### Exercise prompt
Once you have checked the records that follow, state how many of their lines hold "computer", giving the number only.

### Stored data entries
━━━━━━

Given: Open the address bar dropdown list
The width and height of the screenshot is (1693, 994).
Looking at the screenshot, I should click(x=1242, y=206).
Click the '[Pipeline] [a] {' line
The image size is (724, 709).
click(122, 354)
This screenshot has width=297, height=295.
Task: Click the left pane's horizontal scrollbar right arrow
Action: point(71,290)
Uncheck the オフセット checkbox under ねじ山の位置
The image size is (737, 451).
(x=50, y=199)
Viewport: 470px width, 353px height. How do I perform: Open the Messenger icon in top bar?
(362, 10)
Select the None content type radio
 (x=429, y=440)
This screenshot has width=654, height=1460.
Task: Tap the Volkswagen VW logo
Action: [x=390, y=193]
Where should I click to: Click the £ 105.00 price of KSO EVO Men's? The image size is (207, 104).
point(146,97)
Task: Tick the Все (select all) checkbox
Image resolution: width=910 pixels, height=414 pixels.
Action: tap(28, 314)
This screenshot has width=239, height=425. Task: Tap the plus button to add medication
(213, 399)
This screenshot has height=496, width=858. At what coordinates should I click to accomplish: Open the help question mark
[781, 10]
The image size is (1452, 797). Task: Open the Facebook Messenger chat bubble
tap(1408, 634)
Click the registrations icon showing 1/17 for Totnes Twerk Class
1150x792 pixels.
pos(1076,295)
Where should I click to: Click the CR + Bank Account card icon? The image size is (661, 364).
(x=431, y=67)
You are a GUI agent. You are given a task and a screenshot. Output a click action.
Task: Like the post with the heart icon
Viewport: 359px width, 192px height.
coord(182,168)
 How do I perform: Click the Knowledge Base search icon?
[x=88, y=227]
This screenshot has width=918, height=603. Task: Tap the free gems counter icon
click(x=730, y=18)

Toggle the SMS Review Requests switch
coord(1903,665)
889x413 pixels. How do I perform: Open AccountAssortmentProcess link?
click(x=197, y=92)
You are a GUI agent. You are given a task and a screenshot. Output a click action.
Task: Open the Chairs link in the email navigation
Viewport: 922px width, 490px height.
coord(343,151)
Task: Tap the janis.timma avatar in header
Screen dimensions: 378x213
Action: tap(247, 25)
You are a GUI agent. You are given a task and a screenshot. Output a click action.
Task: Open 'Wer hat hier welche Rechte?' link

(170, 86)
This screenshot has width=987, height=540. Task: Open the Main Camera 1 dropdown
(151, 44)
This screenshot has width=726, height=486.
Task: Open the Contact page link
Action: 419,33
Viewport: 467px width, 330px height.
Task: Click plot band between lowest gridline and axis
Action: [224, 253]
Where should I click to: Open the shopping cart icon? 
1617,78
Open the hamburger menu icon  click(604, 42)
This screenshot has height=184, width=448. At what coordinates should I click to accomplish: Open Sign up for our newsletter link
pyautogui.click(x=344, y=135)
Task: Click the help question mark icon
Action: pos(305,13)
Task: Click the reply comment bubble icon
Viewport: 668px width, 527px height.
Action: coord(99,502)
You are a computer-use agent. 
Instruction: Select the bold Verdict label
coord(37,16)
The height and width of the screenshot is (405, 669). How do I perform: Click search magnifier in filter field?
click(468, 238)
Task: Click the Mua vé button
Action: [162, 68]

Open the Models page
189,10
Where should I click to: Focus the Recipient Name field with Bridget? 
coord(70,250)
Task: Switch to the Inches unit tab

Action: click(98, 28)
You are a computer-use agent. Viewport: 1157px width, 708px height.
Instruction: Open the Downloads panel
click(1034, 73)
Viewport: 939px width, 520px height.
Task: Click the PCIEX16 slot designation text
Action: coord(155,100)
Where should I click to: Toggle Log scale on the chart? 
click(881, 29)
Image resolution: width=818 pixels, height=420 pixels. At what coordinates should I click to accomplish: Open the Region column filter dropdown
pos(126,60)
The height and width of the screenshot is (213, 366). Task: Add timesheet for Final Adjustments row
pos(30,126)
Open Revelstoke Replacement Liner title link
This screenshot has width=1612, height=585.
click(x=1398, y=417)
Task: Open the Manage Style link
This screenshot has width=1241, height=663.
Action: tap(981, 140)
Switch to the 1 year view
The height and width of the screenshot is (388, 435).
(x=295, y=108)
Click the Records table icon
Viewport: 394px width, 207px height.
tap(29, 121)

━━━━━━

### Solution
2